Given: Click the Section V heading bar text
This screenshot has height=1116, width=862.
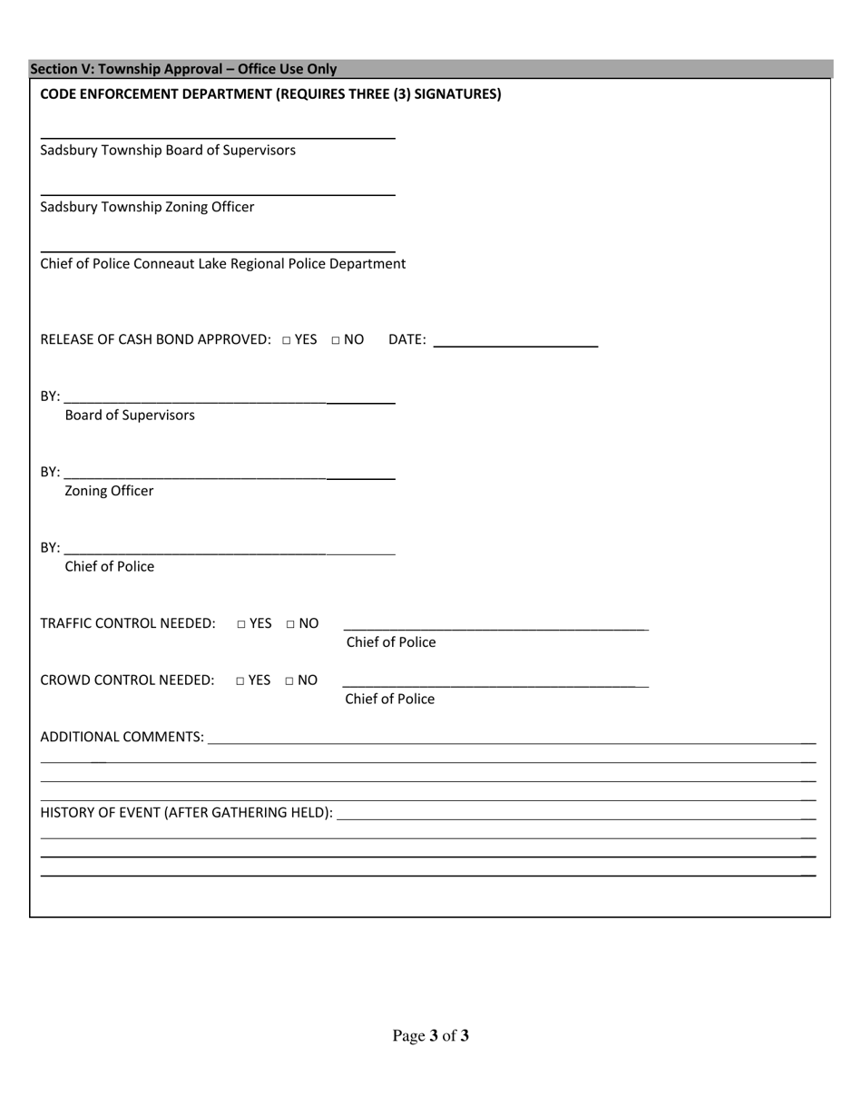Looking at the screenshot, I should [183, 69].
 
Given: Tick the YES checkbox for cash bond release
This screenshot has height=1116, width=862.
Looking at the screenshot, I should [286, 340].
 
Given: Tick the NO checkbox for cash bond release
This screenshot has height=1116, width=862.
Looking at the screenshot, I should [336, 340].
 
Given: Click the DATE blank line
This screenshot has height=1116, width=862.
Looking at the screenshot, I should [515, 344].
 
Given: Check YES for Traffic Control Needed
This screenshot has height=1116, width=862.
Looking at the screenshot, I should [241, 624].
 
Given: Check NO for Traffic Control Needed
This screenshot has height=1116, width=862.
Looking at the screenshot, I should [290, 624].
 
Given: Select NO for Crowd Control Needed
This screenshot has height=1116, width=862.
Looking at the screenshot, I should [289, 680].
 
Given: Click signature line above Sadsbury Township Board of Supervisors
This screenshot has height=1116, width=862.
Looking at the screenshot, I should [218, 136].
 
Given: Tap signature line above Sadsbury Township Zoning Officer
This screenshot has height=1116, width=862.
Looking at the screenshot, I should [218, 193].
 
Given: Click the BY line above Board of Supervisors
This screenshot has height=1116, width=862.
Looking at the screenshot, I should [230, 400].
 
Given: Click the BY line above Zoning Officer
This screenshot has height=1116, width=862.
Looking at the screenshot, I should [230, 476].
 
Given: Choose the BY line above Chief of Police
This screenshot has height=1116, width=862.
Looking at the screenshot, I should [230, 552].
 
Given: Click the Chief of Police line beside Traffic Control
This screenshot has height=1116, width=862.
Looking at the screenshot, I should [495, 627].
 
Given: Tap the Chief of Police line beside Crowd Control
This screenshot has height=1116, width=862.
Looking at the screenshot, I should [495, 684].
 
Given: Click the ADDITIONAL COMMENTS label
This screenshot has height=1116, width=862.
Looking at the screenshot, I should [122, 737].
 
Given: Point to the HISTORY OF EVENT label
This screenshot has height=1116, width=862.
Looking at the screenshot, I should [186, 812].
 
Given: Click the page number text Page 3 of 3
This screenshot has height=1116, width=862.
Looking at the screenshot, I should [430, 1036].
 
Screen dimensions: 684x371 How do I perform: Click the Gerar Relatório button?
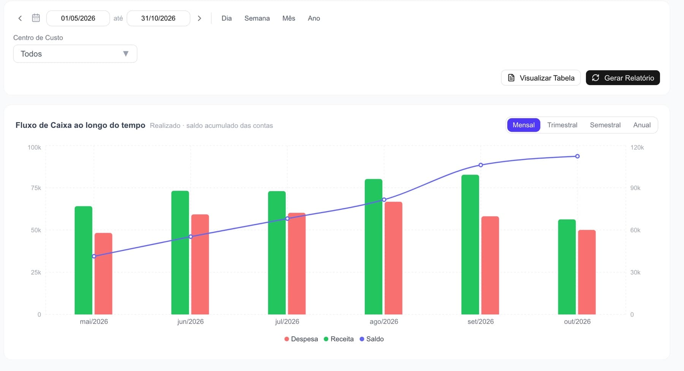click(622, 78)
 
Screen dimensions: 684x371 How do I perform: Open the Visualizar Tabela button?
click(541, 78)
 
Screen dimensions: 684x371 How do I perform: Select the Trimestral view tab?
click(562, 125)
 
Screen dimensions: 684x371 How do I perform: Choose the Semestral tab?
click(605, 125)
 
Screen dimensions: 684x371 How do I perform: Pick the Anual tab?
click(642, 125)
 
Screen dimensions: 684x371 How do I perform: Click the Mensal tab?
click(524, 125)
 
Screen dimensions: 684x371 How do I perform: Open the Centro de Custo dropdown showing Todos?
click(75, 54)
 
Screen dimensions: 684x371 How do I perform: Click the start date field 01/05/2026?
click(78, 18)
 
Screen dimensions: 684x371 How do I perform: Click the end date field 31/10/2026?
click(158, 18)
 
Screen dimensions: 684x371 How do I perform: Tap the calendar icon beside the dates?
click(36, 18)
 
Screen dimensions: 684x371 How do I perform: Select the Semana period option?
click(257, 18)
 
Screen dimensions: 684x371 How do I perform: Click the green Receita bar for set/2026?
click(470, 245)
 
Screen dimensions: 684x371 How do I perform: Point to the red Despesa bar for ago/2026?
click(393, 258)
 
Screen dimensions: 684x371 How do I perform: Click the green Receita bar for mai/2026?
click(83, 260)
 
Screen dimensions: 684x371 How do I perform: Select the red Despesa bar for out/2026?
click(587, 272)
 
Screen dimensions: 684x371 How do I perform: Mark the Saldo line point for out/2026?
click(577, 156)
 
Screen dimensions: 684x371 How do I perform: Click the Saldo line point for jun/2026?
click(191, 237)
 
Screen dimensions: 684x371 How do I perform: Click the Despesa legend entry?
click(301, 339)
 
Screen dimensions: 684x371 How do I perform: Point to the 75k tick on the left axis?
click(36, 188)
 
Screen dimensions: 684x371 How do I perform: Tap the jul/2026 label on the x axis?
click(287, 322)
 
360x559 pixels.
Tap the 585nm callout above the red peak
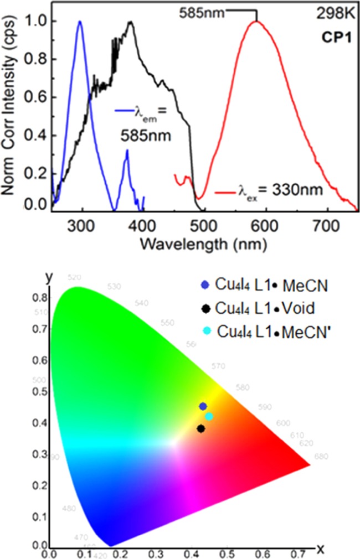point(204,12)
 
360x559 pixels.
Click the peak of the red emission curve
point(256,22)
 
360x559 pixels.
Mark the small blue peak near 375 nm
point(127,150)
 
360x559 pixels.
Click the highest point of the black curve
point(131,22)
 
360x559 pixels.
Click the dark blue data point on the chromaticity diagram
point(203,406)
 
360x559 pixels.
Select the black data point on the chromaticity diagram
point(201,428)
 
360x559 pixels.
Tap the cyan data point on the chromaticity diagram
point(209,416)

==

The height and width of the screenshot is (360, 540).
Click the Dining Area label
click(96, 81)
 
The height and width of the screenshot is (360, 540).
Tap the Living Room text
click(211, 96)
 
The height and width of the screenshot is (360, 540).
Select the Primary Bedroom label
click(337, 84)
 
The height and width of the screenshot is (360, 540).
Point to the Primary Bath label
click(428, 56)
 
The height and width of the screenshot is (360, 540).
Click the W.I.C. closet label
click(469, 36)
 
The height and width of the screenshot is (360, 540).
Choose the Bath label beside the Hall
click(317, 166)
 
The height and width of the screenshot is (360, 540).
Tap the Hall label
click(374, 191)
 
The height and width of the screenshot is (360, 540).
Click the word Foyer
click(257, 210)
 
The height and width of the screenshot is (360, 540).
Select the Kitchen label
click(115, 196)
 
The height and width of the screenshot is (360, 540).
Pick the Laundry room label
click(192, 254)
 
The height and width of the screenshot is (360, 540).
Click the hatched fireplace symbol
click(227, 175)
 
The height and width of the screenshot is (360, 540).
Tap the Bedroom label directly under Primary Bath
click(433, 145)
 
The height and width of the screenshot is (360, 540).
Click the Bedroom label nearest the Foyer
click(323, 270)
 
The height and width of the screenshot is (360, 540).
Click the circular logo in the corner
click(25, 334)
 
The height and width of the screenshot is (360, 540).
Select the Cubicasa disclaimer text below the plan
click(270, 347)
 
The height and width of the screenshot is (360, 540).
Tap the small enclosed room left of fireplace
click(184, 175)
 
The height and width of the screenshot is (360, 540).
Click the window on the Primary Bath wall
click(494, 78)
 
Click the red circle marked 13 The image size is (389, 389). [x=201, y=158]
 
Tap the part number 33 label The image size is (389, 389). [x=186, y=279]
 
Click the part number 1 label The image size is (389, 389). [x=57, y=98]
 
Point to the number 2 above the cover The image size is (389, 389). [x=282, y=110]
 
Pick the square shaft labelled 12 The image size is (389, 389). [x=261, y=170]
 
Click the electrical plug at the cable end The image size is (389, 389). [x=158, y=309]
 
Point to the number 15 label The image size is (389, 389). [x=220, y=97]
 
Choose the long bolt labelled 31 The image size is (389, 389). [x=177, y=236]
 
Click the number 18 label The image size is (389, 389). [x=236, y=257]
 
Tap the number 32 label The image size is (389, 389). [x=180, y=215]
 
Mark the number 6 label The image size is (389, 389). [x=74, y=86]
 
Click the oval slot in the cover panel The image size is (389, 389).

--

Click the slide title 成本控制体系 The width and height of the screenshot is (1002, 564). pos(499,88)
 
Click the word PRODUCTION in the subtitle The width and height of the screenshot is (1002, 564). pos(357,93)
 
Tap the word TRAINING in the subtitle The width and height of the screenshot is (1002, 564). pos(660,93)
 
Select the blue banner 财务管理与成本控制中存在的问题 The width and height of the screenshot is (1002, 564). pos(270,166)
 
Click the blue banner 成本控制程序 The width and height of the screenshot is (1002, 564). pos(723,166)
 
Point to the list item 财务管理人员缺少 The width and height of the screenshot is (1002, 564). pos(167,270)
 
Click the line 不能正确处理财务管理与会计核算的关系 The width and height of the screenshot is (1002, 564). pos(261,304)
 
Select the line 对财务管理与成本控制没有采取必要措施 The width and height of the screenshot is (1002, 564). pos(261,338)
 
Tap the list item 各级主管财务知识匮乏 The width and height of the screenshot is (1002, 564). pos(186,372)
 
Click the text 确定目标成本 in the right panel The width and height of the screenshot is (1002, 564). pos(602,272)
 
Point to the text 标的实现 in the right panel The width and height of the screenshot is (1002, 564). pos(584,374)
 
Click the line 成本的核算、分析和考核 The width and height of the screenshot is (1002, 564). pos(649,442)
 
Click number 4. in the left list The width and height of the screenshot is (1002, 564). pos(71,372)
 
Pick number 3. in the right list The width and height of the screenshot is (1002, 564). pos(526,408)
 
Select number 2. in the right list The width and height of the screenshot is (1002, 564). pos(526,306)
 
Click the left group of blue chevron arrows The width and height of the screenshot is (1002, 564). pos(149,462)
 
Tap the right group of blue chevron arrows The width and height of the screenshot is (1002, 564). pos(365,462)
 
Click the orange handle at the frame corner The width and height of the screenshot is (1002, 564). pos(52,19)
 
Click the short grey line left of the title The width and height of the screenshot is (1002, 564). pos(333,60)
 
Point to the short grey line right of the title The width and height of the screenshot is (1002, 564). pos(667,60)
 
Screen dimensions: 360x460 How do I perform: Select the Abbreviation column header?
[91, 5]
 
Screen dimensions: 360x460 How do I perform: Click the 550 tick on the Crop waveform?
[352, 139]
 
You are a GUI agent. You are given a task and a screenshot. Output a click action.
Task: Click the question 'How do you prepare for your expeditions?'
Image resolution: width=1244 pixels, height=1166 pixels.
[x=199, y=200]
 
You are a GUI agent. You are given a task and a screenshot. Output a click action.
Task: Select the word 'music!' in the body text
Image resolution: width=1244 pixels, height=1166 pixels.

> [The request]: Rewrite the rows, everything from "Screen dimensions: 684x371 How do I perform: Click the start" down to "point(131,22)", putting "Expense" wherever "Despesa" appears and changing nothing else. Leave the pictures out.

> [The reply]:
Screen dimensions: 684x371 How do I perform: Click the start date field 01/05/2026?
click(78, 18)
 
Screen dimensions: 684x371 How do I perform: Click the end date field 31/10/2026?
click(158, 18)
 
Screen dimensions: 684x371 How do I perform: Tap the calendar icon beside the dates?
click(36, 18)
 
Screen dimensions: 684x371 How do I perform: Select the Semana period option?
click(257, 18)
 
Screen dimensions: 684x371 How do I perform: Click the green Receita bar for set/2026?
click(470, 245)
 
Screen dimensions: 684x371 How do I perform: Point to the red Expense bar for ago/2026?
click(393, 258)
 
Screen dimensions: 684x371 How do I perform: Click the green Receita bar for mai/2026?
click(83, 260)
 
Screen dimensions: 684x371 How do I perform: Select the red Expense bar for out/2026?
click(587, 272)
 
Screen dimensions: 684x371 How do I perform: Mark the Saldo line point for out/2026?
click(577, 156)
 
Screen dimensions: 684x371 How do I perform: Click the Saldo line point for jun/2026?
click(191, 237)
 
Screen dimensions: 684x371 How do I perform: Click the Expense legend entry?
click(301, 339)
 
Screen dimensions: 684x371 How do I perform: Point to the 75k tick on the left axis?
click(36, 188)
 
Screen dimensions: 684x371 How do I perform: Tap the jul/2026 label on the x axis?
click(287, 322)
 
360x559 pixels.
Tap the 585nm callout above the red peak
point(204,12)
 
360x559 pixels.
Click the peak of the red emission curve
point(256,22)
 
360x559 pixels.
Mark the small blue peak near 375 nm
point(127,150)
 
360x559 pixels.
Click the highest point of the black curve
point(131,22)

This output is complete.